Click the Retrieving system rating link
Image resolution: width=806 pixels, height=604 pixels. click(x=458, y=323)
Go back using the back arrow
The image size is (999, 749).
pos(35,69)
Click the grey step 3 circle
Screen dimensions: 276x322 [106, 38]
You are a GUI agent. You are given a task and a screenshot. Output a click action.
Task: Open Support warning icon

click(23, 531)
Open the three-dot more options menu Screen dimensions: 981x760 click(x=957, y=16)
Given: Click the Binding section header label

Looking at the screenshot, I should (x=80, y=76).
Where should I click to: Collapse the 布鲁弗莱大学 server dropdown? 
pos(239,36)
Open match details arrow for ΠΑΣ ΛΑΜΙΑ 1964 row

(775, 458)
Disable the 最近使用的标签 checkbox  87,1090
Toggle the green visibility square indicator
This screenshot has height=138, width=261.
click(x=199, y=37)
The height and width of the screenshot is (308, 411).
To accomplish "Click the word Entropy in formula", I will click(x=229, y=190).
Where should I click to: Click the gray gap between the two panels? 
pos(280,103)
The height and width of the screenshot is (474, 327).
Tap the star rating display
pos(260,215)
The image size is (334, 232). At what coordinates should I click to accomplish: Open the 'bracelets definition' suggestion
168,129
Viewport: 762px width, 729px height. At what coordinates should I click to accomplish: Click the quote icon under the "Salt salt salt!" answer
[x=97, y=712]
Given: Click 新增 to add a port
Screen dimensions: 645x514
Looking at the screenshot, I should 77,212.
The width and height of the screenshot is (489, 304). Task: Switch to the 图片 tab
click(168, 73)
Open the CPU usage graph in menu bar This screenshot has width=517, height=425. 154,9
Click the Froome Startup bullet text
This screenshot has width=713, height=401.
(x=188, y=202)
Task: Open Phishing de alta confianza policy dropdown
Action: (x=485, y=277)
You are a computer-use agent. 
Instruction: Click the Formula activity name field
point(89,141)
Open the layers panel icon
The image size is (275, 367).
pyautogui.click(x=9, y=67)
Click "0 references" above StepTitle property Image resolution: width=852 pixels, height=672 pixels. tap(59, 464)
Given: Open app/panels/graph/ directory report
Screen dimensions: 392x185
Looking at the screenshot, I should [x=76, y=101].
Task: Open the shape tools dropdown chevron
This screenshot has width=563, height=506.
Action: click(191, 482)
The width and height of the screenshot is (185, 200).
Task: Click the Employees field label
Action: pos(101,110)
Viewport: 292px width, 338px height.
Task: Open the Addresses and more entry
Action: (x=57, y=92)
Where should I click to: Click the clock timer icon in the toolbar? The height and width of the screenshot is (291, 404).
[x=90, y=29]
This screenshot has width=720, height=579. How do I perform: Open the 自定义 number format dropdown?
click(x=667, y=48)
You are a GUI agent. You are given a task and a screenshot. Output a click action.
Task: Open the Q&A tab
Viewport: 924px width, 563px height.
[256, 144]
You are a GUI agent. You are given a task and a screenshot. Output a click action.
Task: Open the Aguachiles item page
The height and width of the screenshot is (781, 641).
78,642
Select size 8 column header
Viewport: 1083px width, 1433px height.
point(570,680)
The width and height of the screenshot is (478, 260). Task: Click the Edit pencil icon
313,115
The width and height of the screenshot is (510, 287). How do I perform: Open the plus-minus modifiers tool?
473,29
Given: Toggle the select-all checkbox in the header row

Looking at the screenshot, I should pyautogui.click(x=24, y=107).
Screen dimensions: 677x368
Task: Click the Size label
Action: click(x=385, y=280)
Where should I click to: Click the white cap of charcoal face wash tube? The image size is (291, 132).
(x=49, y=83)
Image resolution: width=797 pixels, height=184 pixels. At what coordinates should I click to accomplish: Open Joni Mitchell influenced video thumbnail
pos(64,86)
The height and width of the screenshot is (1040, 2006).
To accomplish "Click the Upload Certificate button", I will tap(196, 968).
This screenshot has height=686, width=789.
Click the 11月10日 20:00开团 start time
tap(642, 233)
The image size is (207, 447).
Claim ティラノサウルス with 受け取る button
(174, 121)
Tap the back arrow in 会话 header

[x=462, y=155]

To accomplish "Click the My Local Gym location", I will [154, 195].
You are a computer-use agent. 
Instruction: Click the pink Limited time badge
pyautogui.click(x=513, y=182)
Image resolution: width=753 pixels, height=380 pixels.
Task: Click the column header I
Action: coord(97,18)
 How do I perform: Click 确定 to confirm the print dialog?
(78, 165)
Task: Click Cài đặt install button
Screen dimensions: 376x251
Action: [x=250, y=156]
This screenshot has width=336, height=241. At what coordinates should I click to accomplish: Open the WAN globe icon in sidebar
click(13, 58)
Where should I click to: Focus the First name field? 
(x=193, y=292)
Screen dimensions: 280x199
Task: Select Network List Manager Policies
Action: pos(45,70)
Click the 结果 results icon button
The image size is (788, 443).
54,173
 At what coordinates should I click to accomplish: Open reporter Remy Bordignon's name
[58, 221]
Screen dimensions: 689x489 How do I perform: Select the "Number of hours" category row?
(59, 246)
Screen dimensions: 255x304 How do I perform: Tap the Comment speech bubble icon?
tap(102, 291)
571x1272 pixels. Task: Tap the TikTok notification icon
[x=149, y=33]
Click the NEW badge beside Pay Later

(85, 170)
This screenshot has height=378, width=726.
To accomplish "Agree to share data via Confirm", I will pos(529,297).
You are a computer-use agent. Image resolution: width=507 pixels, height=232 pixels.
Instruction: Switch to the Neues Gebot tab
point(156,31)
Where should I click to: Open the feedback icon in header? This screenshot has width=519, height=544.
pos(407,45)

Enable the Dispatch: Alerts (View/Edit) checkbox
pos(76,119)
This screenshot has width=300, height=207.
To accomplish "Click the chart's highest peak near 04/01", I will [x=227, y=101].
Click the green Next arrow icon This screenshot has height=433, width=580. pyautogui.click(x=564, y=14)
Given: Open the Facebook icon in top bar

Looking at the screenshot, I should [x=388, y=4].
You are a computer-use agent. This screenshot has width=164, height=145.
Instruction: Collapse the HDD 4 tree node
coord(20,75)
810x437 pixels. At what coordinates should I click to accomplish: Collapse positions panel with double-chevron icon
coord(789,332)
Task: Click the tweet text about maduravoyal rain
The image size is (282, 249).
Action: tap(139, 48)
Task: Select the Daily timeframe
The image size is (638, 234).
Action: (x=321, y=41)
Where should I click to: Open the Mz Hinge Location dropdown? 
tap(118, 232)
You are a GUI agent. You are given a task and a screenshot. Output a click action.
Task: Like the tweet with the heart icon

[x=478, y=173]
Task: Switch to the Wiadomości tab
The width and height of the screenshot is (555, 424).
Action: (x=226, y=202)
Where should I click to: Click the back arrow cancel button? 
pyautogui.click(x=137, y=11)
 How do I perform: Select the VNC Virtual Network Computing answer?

========================================================================

Would you transcribe all of the data, keeping each line exact?

Click the Retrieving system rating link
Image resolution: width=806 pixels, height=604 pixels. click(x=458, y=323)
Go back using the back arrow
The image size is (999, 749).
pos(35,69)
Click the grey step 3 circle
Screen dimensions: 276x322 [106, 38]
You are a GUI agent. You are given a task and a screenshot. Output a click action.
Task: Open Support warning icon

click(23, 531)
Open the three-dot more options menu Screen dimensions: 981x760 click(x=957, y=16)
Given: Click the Binding section header label

Looking at the screenshot, I should (x=80, y=76).
Where should I click to: Collapse the 布鲁弗莱大学 server dropdown? 
pos(239,36)
Open match details arrow for ΠΑΣ ΛΑΜΙΑ 1964 row

(775, 458)
Disable the 最近使用的标签 checkbox  87,1090
Toggle the green visibility square indicator
This screenshot has height=138, width=261.
click(x=199, y=37)
The height and width of the screenshot is (308, 411).
To accomplish "Click the word Entropy in formula", I will click(x=229, y=190).
Where should I click to: Click the gray gap between the two panels? 
pos(280,103)
The height and width of the screenshot is (474, 327).
Tap the star rating display
pos(260,215)
The image size is (334, 232). At what coordinates should I click to accomplish: Open the 'bracelets definition' suggestion
168,129
Viewport: 762px width, 729px height. At what coordinates should I click to accomplish: Click the quote icon under the "Salt salt salt!" answer
[x=97, y=712]
Given: Click 新增 to add a port
Screen dimensions: 645x514
Looking at the screenshot, I should 77,212.
The width and height of the screenshot is (489, 304). Task: Switch to the 图片 tab
click(168, 73)
Open the CPU usage graph in menu bar This screenshot has width=517, height=425. 154,9
Click the Froome Startup bullet text
This screenshot has width=713, height=401.
(x=188, y=202)
Task: Open Phishing de alta confianza policy dropdown
Action: (x=485, y=277)
You are a computer-use agent. 
Instruction: Click the Formula activity name field
point(89,141)
Open the layers panel icon
The image size is (275, 367).
pyautogui.click(x=9, y=67)
Click "0 references" above StepTitle property Image resolution: width=852 pixels, height=672 pixels. tap(59, 464)
Given: Open app/panels/graph/ directory report
Screen dimensions: 392x185
Looking at the screenshot, I should [x=76, y=101].
Task: Open the shape tools dropdown chevron
This screenshot has width=563, height=506.
Action: click(191, 482)
The width and height of the screenshot is (185, 200).
Task: Click the Employees field label
Action: pos(101,110)
Viewport: 292px width, 338px height.
Task: Open the Addresses and more entry
Action: (x=57, y=92)
Where should I click to: Click the clock timer icon in the toolbar? The height and width of the screenshot is (291, 404).
[x=90, y=29]
This screenshot has width=720, height=579. How do I perform: Open the 自定义 number format dropdown?
click(x=667, y=48)
You are a GUI agent. You are given a task and a screenshot. Output a click action.
Task: Open the Q&A tab
Viewport: 924px width, 563px height.
[256, 144]
You are a GUI agent. You are given a task and a screenshot. Output a click action.
Task: Open the Aguachiles item page
The height and width of the screenshot is (781, 641).
78,642
Select size 8 column header
Viewport: 1083px width, 1433px height.
point(570,680)
The width and height of the screenshot is (478, 260). Task: Click the Edit pencil icon
313,115
The width and height of the screenshot is (510, 287). How do I perform: Open the plus-minus modifiers tool?
473,29
Given: Toggle the select-all checkbox in the header row

Looking at the screenshot, I should pyautogui.click(x=24, y=107).
Screen dimensions: 677x368
Task: Click the Size label
Action: click(x=385, y=280)
Where should I click to: Click the white cap of charcoal face wash tube? The image size is (291, 132).
(x=49, y=83)
Image resolution: width=797 pixels, height=184 pixels. At what coordinates should I click to accomplish: Open Joni Mitchell influenced video thumbnail
pos(64,86)
The height and width of the screenshot is (1040, 2006).
To accomplish "Click the Upload Certificate button", I will tap(196, 968).
This screenshot has height=686, width=789.
Click the 11月10日 20:00开团 start time
tap(642, 233)
The image size is (207, 447).
Claim ティラノサウルス with 受け取る button
(174, 121)
Tap the back arrow in 会话 header

[x=462, y=155]

To accomplish "Click the My Local Gym location", I will [154, 195].
You are a computer-use agent. 
Instruction: Click the pink Limited time badge
pyautogui.click(x=513, y=182)
Image resolution: width=753 pixels, height=380 pixels.
Task: Click the column header I
Action: coord(97,18)
 How do I perform: Click 确定 to confirm the print dialog?
(78, 165)
Task: Click Cài đặt install button
Screen dimensions: 376x251
Action: [x=250, y=156]
This screenshot has width=336, height=241. At what coordinates should I click to accomplish: Open the WAN globe icon in sidebar
click(13, 58)
Where should I click to: Focus the First name field? 
(x=193, y=292)
Screen dimensions: 280x199
Task: Select Network List Manager Policies
Action: pos(45,70)
Click the 结果 results icon button
The image size is (788, 443).
54,173
 At what coordinates should I click to accomplish: Open reporter Remy Bordignon's name
[58, 221]
Screen dimensions: 689x489 How do I perform: Select the "Number of hours" category row?
(59, 246)
Screen dimensions: 255x304 How do I perform: Tap the Comment speech bubble icon?
tap(102, 291)
571x1272 pixels. Task: Tap the TikTok notification icon
[x=149, y=33]
Click the NEW badge beside Pay Later

(85, 170)
This screenshot has height=378, width=726.
To accomplish "Agree to share data via Confirm", I will pos(529,297).
You are a computer-use agent. Image resolution: width=507 pixels, height=232 pixels.
Instruction: Switch to the Neues Gebot tab
point(156,31)
Where should I click to: Open the feedback icon in header? This screenshot has width=519, height=544.
pos(407,45)

Enable the Dispatch: Alerts (View/Edit) checkbox
pos(76,119)
This screenshot has width=300, height=207.
To accomplish "Click the chart's highest peak near 04/01", I will [x=227, y=101].
Click the green Next arrow icon This screenshot has height=433, width=580. pyautogui.click(x=564, y=14)
Given: Open the Facebook icon in top bar

Looking at the screenshot, I should [x=388, y=4].
You are a computer-use agent. This screenshot has width=164, height=145.
Instruction: Collapse the HDD 4 tree node
coord(20,75)
810x437 pixels. At what coordinates should I click to accomplish: Collapse positions panel with double-chevron icon
coord(789,332)
Task: Click the tweet text about maduravoyal rain
The image size is (282, 249).
Action: tap(139, 48)
Task: Select the Daily timeframe
The image size is (638, 234).
Action: (x=321, y=41)
Where should I click to: Open the Mz Hinge Location dropdown? 
tap(118, 232)
You are a GUI agent. You are given a task and a screenshot. Output a click action.
Task: Like the tweet with the heart icon

[x=478, y=173]
Task: Switch to the Wiadomości tab
The width and height of the screenshot is (555, 424).
Action: (x=226, y=202)
Where should I click to: Click the back arrow cancel button? 
pyautogui.click(x=137, y=11)
 How do I perform: Select the VNC Virtual Network Computing answer?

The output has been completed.